Hier, wo die Uhren einen Tick langsamer gehen und Schnäpse nach alter Väter Sitte gebrannt werden, war ich zu Besuch. Auf einem Anwesen aus einer anderen Welt – einem feudalen Überbleibsel von anno dazumal. Bei der Distillerie Studer im kleinen Ort Escholzmatt, im Entlebuch.
Das Äschlismatt, so nennen es die Einheimischen, ist nicht unbedingt das, was man im Allgemeinen ein Schmuckstück auf der Landkarte nennen würde. Ich darf mir diese Bemerkung erlauben, leben doch meine Eltern seit Jahren dort und fühlen sich rundum wohl. Ebenfalls erwähnenswert: Der Ort befindet sich kartographisch im Herzen der Schweiz. Soviel vorab.
Als mir Publizist Urs Blöchliger von den Studers in Escholzmatt erzählte, wurde ich, berufsbedingt, hellhörig und, zweitens, neugierig. Derart neugierig, dass ich mich ratz-fatz ans Telefon hängte und mit dem Herrn des Hauses, Ivano Friedli, einen Termin vereinbarte. Ich wollte die schnapsbrennenden Nachbarn meiner Eltern kennenlernen. Und dabei dieses und jenes über das Familienunternehmen herausbekommen. Zwei Tage später begrüsst mich Ivano Friedli, der Don der Distillerie, mit offenen Armen. Das ist wörtlich zu verstehen. Galant und weltgewandt kommt er daher. Ganz und gar Gentleman. Ein angenehmer Kontrast zur eher verschlossenen und kantigen Gegend, wie ich sie kenne. Das Eis, wenn es denn solches gab zwischen uns, ist so rasch geschmolzen wie jenes in den Gläsern auf der Theke vor uns. Bei einem Trunk aus Studers Fässern erfahre ich von Ivano, woher er ursprünglich kommt, aus Meggen am Vierwaldstättersee, und weshalb es ihn von dort in die Moorlandschaft des Entlebuchs verschlug. Das ging, in kurzen Worten, so:
Käthi, Ivanos Frau, ist eine Studer, eine direkte Nachfahrin jener vier Brüder, welche die damalige Likör- und Confiseriefabrik 1883 gründeten. Als Käthis Vater 1990 die Nachfolge regeln und das Zepter übergeben wollte, musste zwischen Seeblick und Traditionshaus entschieden werden. Die Wahl, man kann es sich vorstellen, war rasch getroffen. Wenn auch ein Hauch Skepsis und eine zünftige Portion Respekt mit im Spiel war. Ivano, Werbefachmann mit gutem Ruf, würde das Familienunternehmen, Käthi das Unternehmen Familie leiten. Das Paar zog um, trat in die Fusstapfen von Käthis Vater und knüpfte an das an, was drei Generationen Studer hinterlassen haben: Tradition, Brennkunst und die Würdigung von Qualität.
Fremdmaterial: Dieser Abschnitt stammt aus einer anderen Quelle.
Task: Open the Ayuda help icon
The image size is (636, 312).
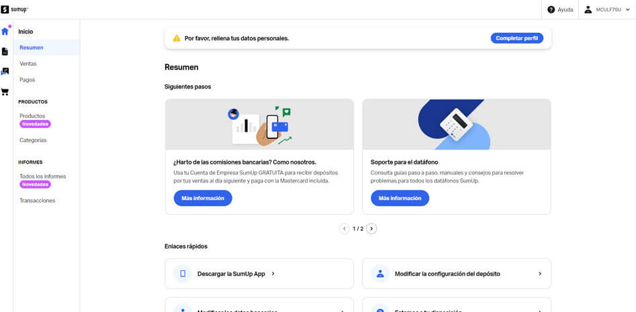Action: 551,9
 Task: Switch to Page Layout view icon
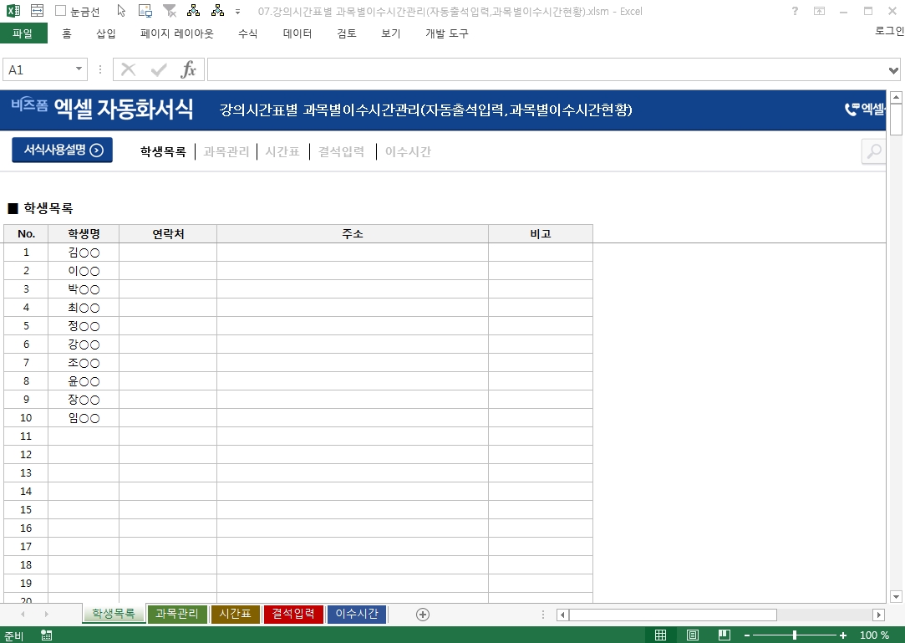[693, 635]
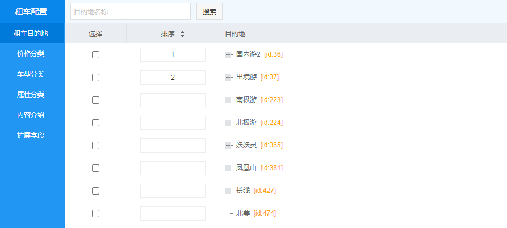Select the 扩展字段 sidebar link

(x=31, y=136)
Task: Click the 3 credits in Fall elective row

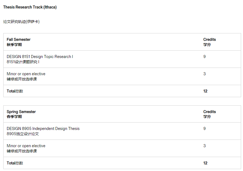Action: (x=204, y=74)
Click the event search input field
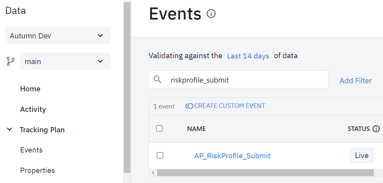The image size is (383, 183). click(x=247, y=80)
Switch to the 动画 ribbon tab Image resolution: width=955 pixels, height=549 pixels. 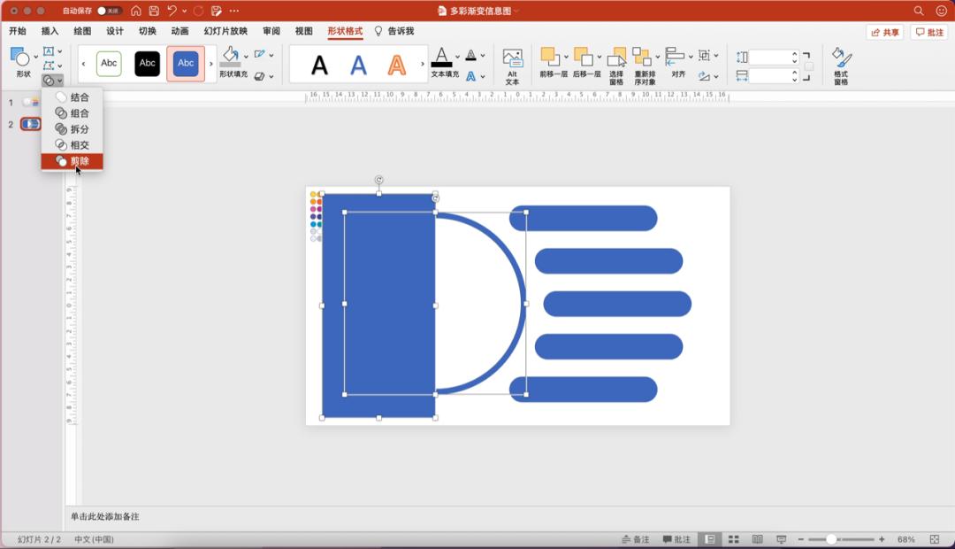click(x=178, y=30)
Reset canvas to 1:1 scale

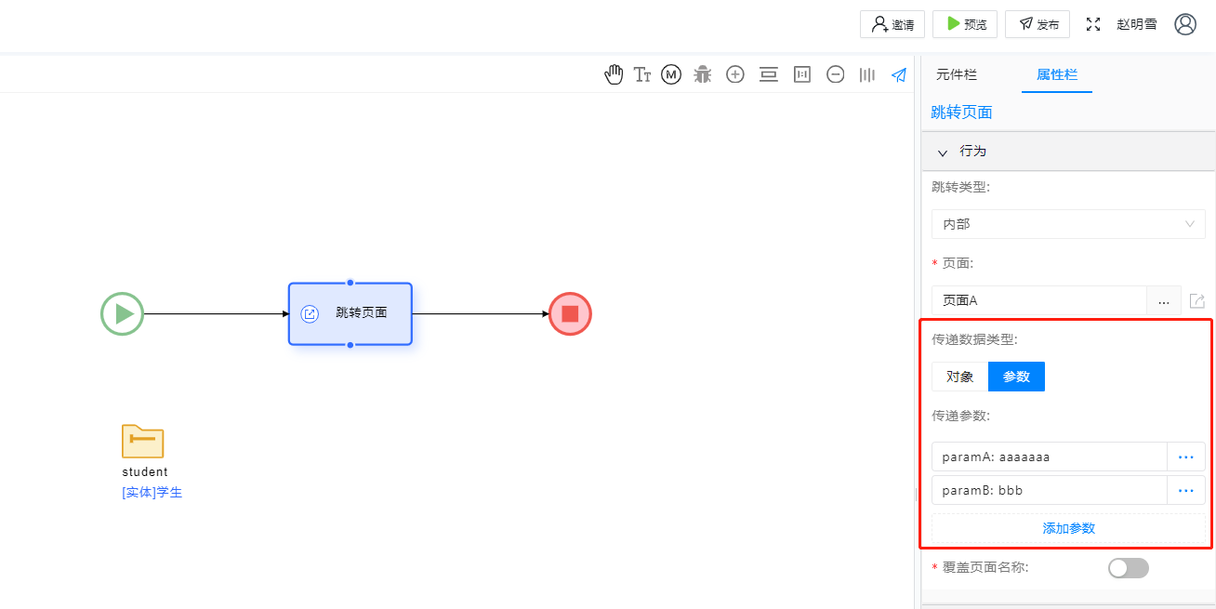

«Galant und weltgewandt kommt er daher. Ganz und gar Gentleman.»
Wie gesagt, das ist die kurze Variante von dem, was war und wie es dazu kam. Über das hingegen, was ist, gibt es noch einiges zu erzählen und von dem, was derzeit noch in den Sternen steht, ebenfalls. An beides werde ich mich hängen und dem geneigten Leser, der geneigten Leserin, in kleinen Portionen berichten. Über treue Brennmeister beispielsweise. Oder darüber, was die vielbesagte Qualität ausmacht. Sicher hört ihr vor mir auch etwas zum Thema Genuss oder warum ein Gravensteiner nur schwer aus der Mode kommt, ein Gin hingegen vielleicht schon.